Records from a dataset
______
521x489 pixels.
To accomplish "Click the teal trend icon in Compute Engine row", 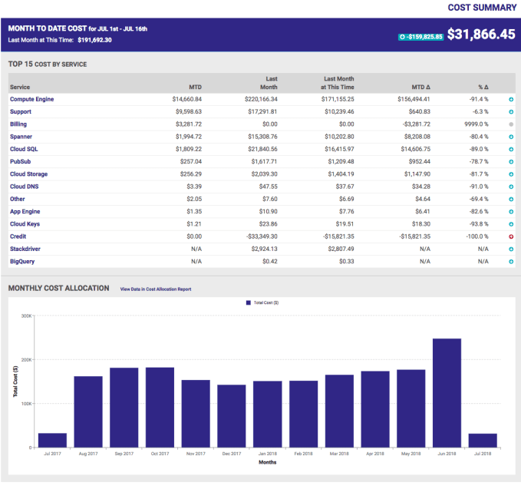I will (x=511, y=100).
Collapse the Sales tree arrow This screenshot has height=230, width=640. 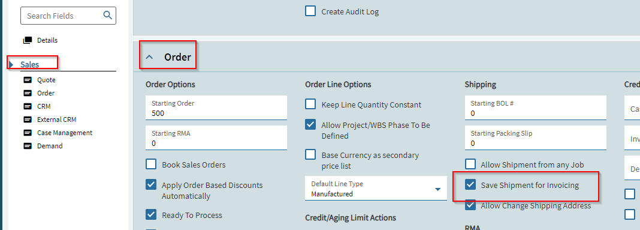pos(11,64)
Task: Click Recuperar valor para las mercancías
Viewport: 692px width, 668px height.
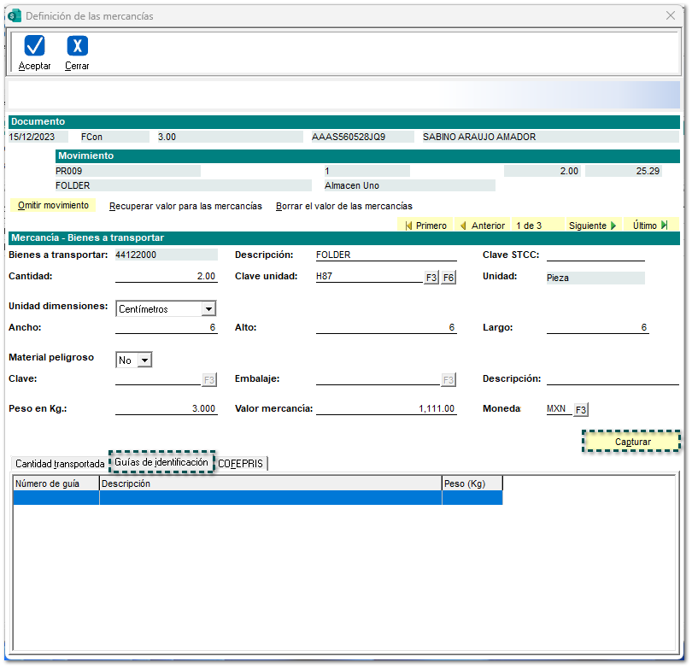Action: (185, 206)
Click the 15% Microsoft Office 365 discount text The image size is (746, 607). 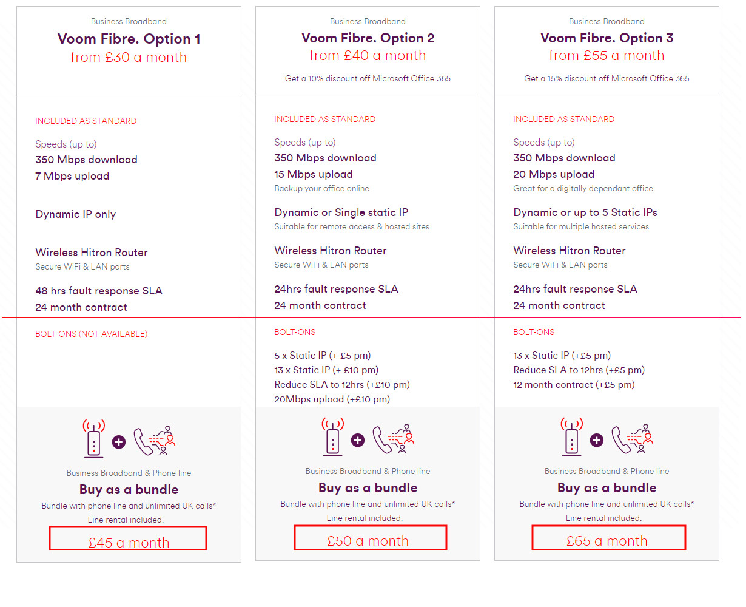607,78
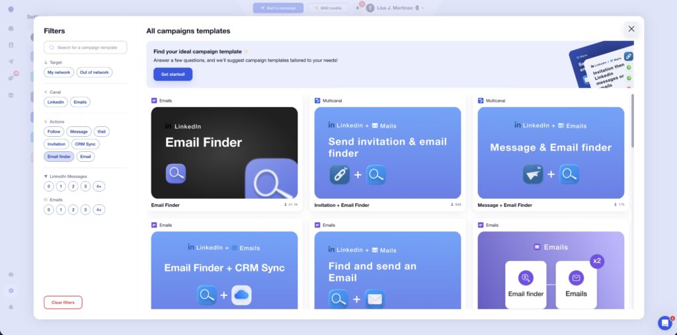Click the small magnifier icon on Email Finder card
The image size is (677, 335).
(x=175, y=174)
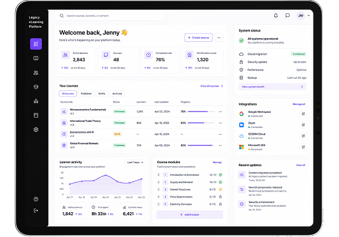This screenshot has height=237, width=339.
Task: Select the Published courses filter tab
Action: (86, 93)
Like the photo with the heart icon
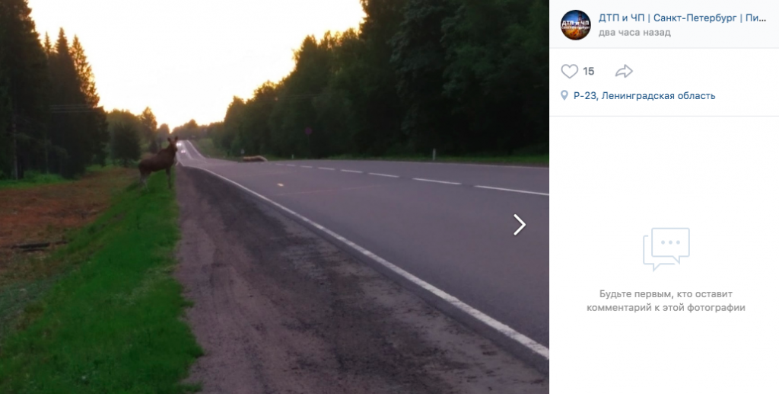This screenshot has height=394, width=779. (569, 71)
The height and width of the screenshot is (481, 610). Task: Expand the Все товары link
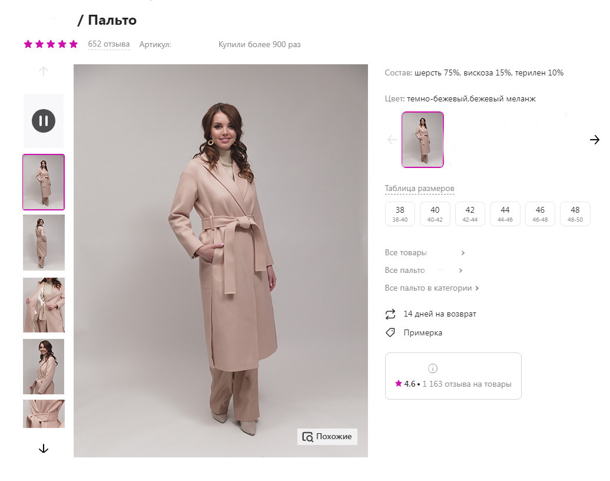pos(425,253)
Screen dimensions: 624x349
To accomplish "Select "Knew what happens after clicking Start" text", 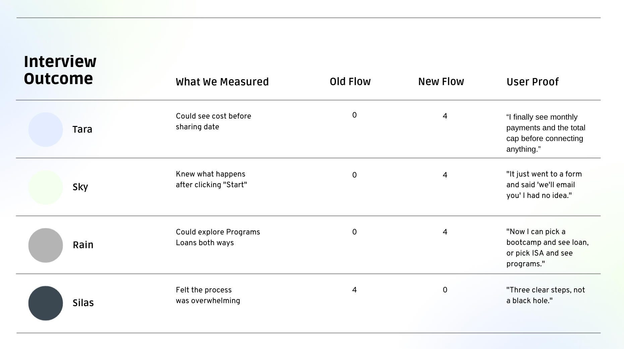I will [x=211, y=179].
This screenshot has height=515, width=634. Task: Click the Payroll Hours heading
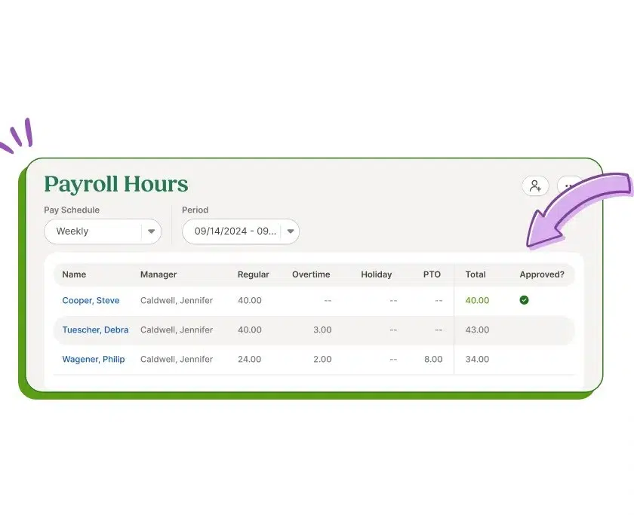click(x=115, y=184)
______
How to complete this task
Set out, exactly as given, the line that contains "This screenshot has height=515, width=634." along with each line after it through the end of the records above; omit the pictures.

Solution
This screenshot has height=515, width=634. Task: Click the Payroll Hours heading
click(x=115, y=184)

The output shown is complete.